La discusión mediática que ameritaron las palabras del dueño del famoso restaurante capitalino, donde al parecer se produjo una violación a una joven de 19 años, fue criticada porque descentró la atención del “verdadero crimen” y se crucificó a un “pobre hombre nervioso” que se equivocó en una entrevista.
Lo que ignoran estos más papistas que el papa es que la lucha por disminuir o evitar estos hechos se ve profundamente afectada por posiciones como las de Andrés, que infortunadamente no es de él solito, sino del grueso de los colombianos, que justifican los crímenes o buscan culpabilidad en la víctima. Lo mismo pasa con los homicidios, pues “si lo mataron fue por algo”. Justificamos el homicidio, como justificamos la violación porque la chica era hermosa y llevaba minifalda. Ave María purísima, se persignan las abuelas porque se les ve hasta el alma… y estos delitos quedan impunes por reproducir esa mentalidad mojigata.
Sí, la mayoría de las mujeres víctimas de delitos sexuales no denuncian porque la misma justicia para establecer la culpabilidad del acusado, las somete a preguntas y exámenes incómodos y vergonzosos.

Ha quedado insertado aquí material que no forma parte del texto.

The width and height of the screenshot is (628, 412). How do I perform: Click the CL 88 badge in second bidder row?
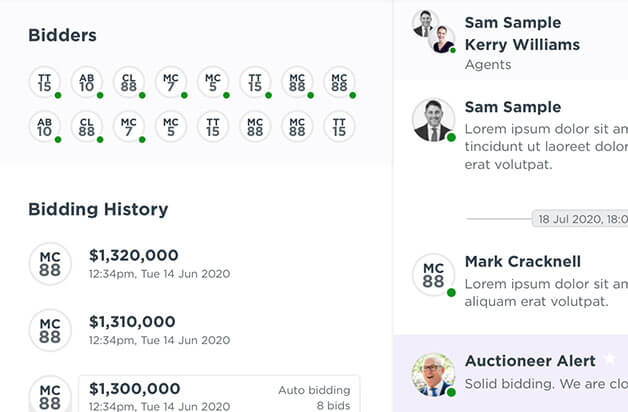tap(87, 127)
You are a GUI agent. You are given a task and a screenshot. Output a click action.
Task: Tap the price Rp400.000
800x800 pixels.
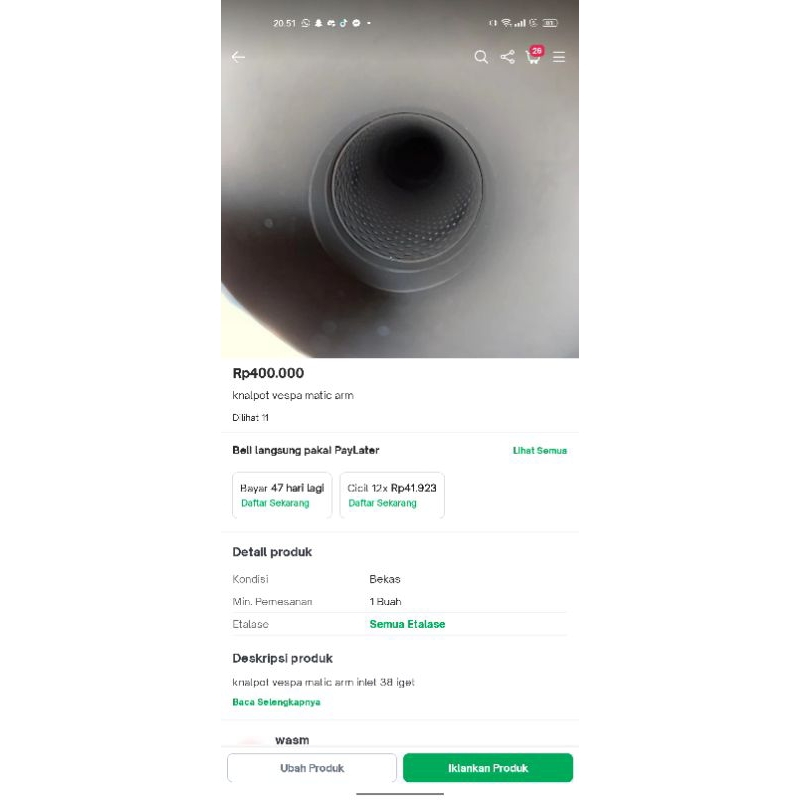click(268, 373)
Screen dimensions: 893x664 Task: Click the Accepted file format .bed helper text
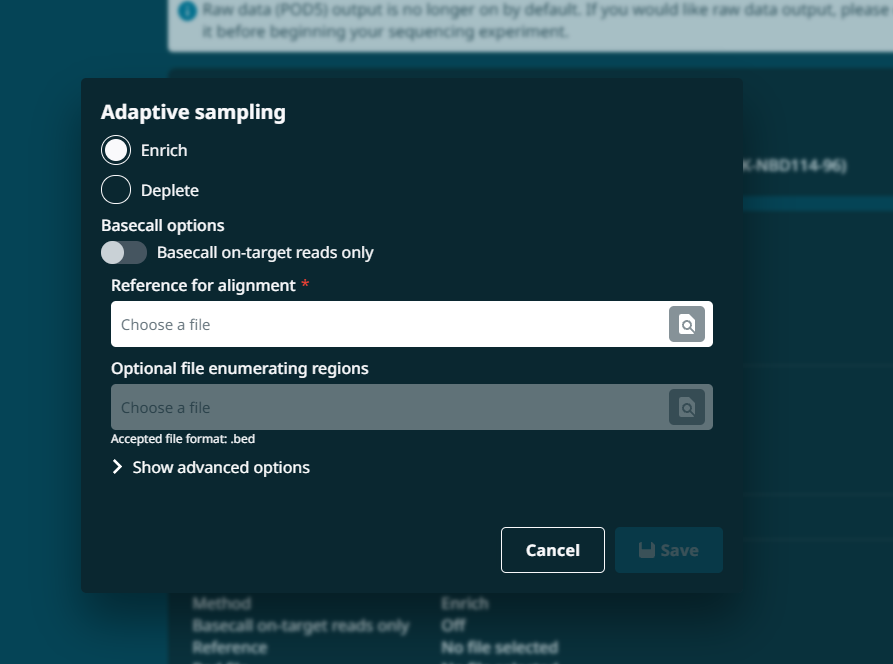pyautogui.click(x=181, y=438)
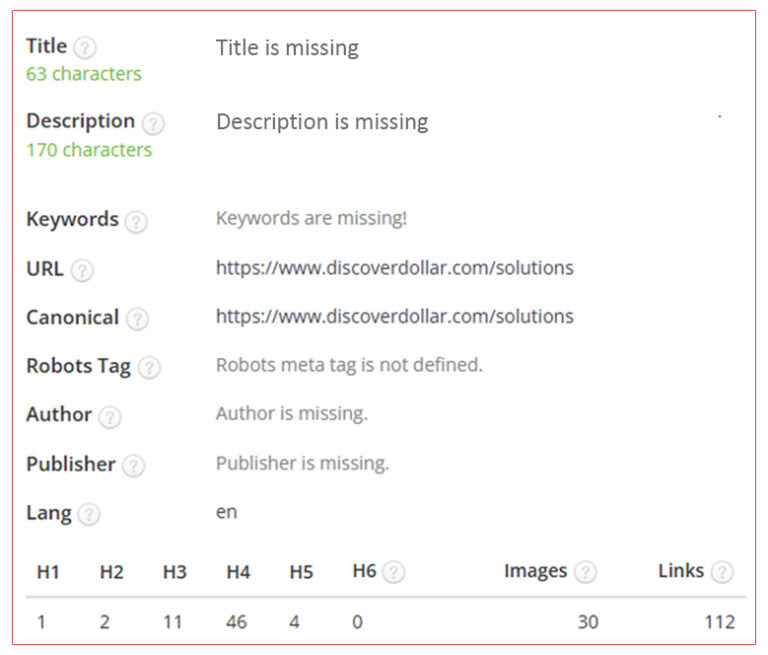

La baja tasa de judicialización y la condena social, incluso de los más cercanos, hacen de este un flagelo poco visible y que las mujeres carguen su pena en silencio.
Vestirse es una forma de expresión y criticar o censurar la forma como uno decide vestirse es igual que coartar la libertad de expresarse. Peor aún es creer que la mujer en su libertad de elegir ser sensual y “provocativa”, si quiere, tiene culpa de que la abusen sexualmente o la violen. Si así estamos en este país, pobre de aquellas que dicen sí a un beso, a una caricia, acceden a una intimidad limitada y la “pareja” no sólo insiste sino que ignorando la decisión, la voluntad, el deseo y la exigencia de la mujer de parar, la abusan en una situación que para el resto de la humanidad es consentida y sólo en la mente, el cuerpo, el corazón y la dignidad de esta mujer queda la degradante, dolorosa y asquerosa experiencia de una violación.

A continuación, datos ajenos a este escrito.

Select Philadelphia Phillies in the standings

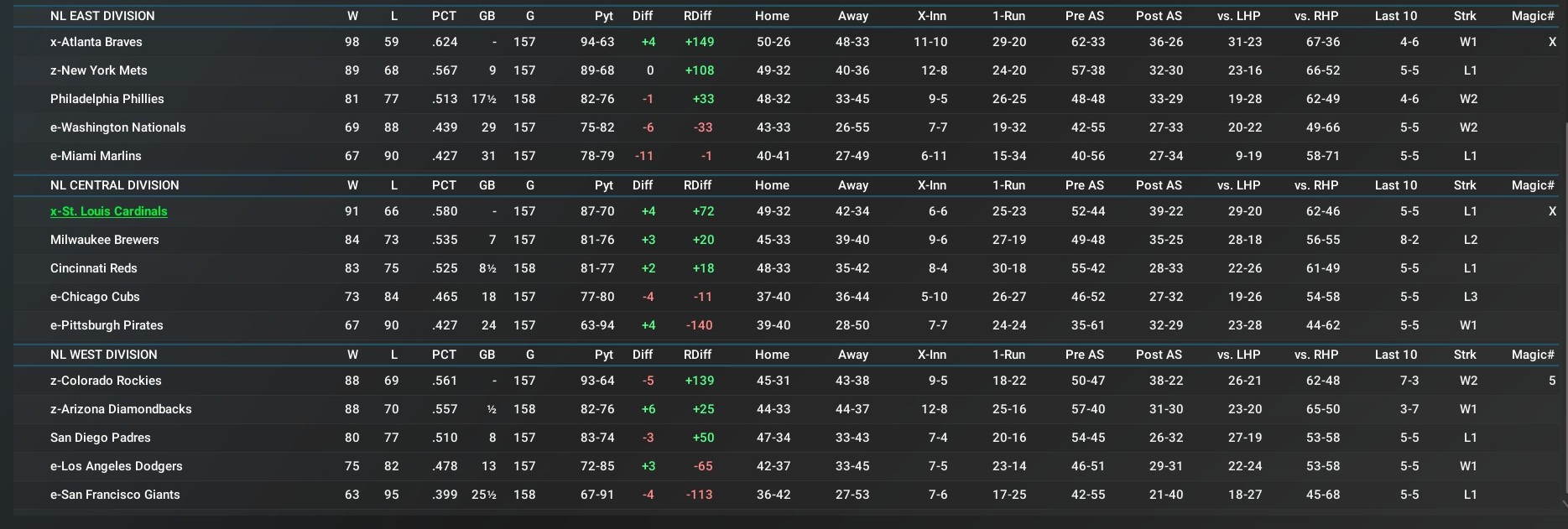tap(107, 99)
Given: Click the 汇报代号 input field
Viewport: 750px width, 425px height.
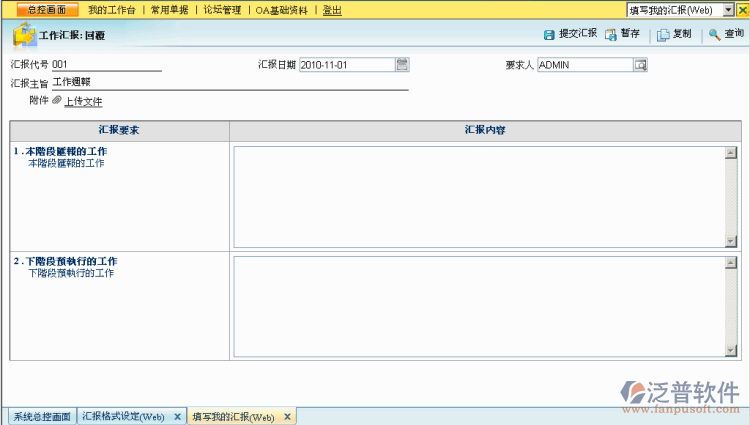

“¿A qué jugamos?” se pregunta Andrés. Le respondo que el erotismo es parte de la experiencia humana y la sexualidad tiene unos límites que son demarcados en consentimiento y voluntad de las partes involucradas, cualquier transgresión a tal voluntad, debería ser penalizada porque atenta contra la integridad del individuo.
Tienen hombres como él, el descaro de juzgar que una mujer salga casi desnuda a la calle; que respetando a quienes en un acto de plena libertad deciden hacerlo; miles lo hacen atiborradas de imágenes del consumismo y presionadas por la valoración de “hombres“ que no controlan sus instintos y son incapaces de meterle sesos y corazón a la sexualidad; se visten no con criterio sino con miedo a no ser aceptadas en esa sociedad que al tiempo que se burla de las faldas largas, condena las minifaldas.